La familia entera estalló de alegría… aunque la suegra de Lucía susurró a Pablo:
—¿Seguro que es tuya? La nariz no se parece a la tuya, y las orejas…
Con los años, Martina se volvió idéntica a su padre. Solo entonces la abuela calló.
Esos niños no llegan por casualidad. Son anhelados, amados, protegidos como tesoros. Su infancia es pura luz.

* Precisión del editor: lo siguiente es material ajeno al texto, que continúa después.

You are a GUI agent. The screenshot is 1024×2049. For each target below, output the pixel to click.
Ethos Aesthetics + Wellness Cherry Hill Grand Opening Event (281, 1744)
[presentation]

Tuvieron que mudarse. Un día, paseando con Martina por el parque, una enfermera gritó:
—¡Hola, abuelita del bebé de probeta!
Me quise hundir.
—¡Está usted loca! —le espeté—. Martina no es un experimento.
El rumor se esparció. Los vecinos fisgoneaban con preguntas indiscretas. Temían que alguien le contara a la niña su origen antes de tiempo. Las palabras vuelan.
Al final, vendieron el piso y se marcharon.
Hoy, Martina tiene cinco años. Alegre, lista, traviesa. Adora el colegio, lidera a los otros niños y inventa excusas torpes.
Tiene alergias, visita al logopeda por su ceceo y usa gafas. Nada que no sufran otros niños. Lo importante es que Lucía y Pablo lograron su sueño.
Y nosotros… no concebimos la vida sin nuestra nieta, esa pequeña revolucionaria de risa contagiosa.